Réponse du gouvernement
En réponse à ce défi, le gouvernement guinéen a noué des partenariats et des collaborations avec des groupes de travail régionaux pour lutter contre la pêche illégale. Par exemple, le Ministère de la pêche et de l’économie maritime s’est associé à des organisations non gouvernementales (ONG) internationales, comme Océan 5 et le Partenariat mondial pour les spécialistes de l’environnement et de la mer, GRILLE-Arendal,TMT, et PRCM. Ces partenariats visent à renforcer la capacité des acteurs, en particulier ceux du secteur de la pêche, à faire face au problème de la pêche illégale.
L’Union africaine et la Communauté économique des États de l’Afrique de l’Ouest (CEDEAO) ont également créé des groupes de réflexion régionaux, encouragé la coopération entre leurs marines et agences maritimes et facilité le partage d’informations et la formation. Ces efforts de collaboration sont cruciaux pour lutter contre la pêche illégale et sauvegarder les écosystèmes marins pour les générations présentes et futures.
Nasir Saheed (nom fictif), expert en matière maritime, de sécurité et de gouvernance et membre de l’organe de coopération régionale chargé de la surveillance et de la protection du golfe de Guinée, a déclaré : “ la pêche INN est l’un des crimes maritimes qui affectent le développement des potentiels de l’économie bleue pour bénéficier à la prospérité nationale à travers les nations, les États du golfe de Guinée, du Sénégal à l’Angola et même au-delà. La pêche INN est liée aux préoccupations de sécurité alimentaire de ceux qui commettent le crime et des victimes de crime qui doivent faire face à son effet dévastateur dans le Golfe avec l’augmentation des rapports des communautés côtières sur la diminution des prises de poisson, et cela affecte même d’autres activités économiques et leur capacité à subvenir à leurs besoins fondamentaux.”
L’Union européenne s’est également déclarée profondément préoccupée par la menace que représentent les crimes transnationaux tels que la piraterie, les vols à main armée, le trafic de drogue et le trafic d’êtres humains et de migrants en mer dans le golfe de Guinée.
Navire flânant
La frange côtière et le grand plateau continental de la Guinée contiennent des systèmes fluviaux denses qui fournissent d’abondantes ressources en eau. Malheureusement, la population locale n’a pas encore pleinement exploité ces ressources et les nations étrangères les exploitent souvent. Ces navires étrangers peuvent être vus errant sur les côtes de la Guinée, présentant un comportement connu sous le nom de « vagabondage de navire ».

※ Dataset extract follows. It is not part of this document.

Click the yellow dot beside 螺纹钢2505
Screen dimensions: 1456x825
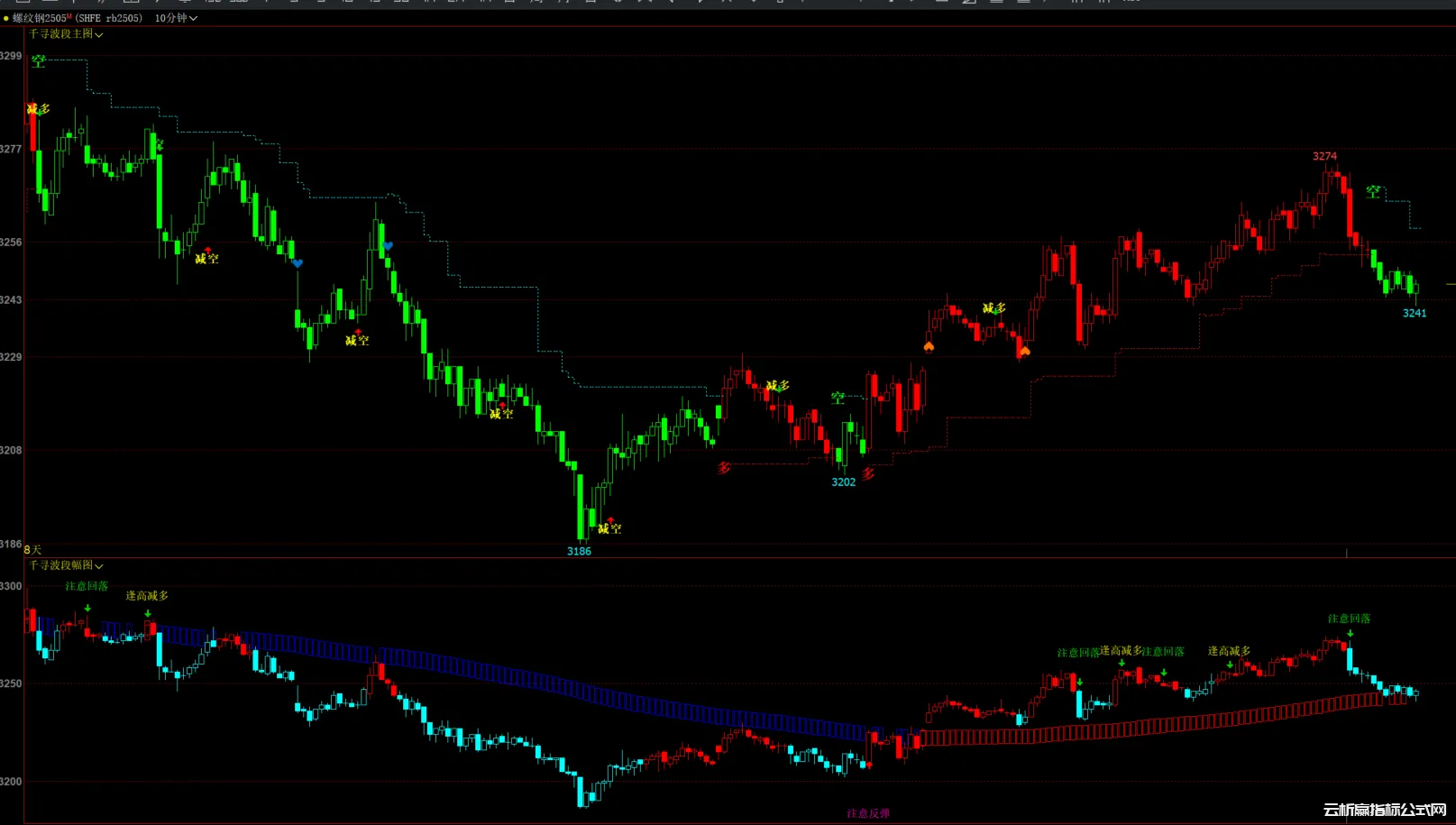click(6, 18)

Le flânage des navires fait référence aux virages fréquents d’un navire dans une zone spécifique, ce qui indique un événement de rencontre potentiel. Ce comportement est couramment observé dans les ports, les mouillages et dans les zones économiques des pays, ainsi qu’en haute mer. Dans la plupart des cas, il s’agit de transbordement en cas de vagabondage. Cependant, il existe des exceptions lorsqu’un navire peut rester relativement stable, comme pendant l’entretien ou en attendant l’autorisation d’accoster à l’extérieur d’un port.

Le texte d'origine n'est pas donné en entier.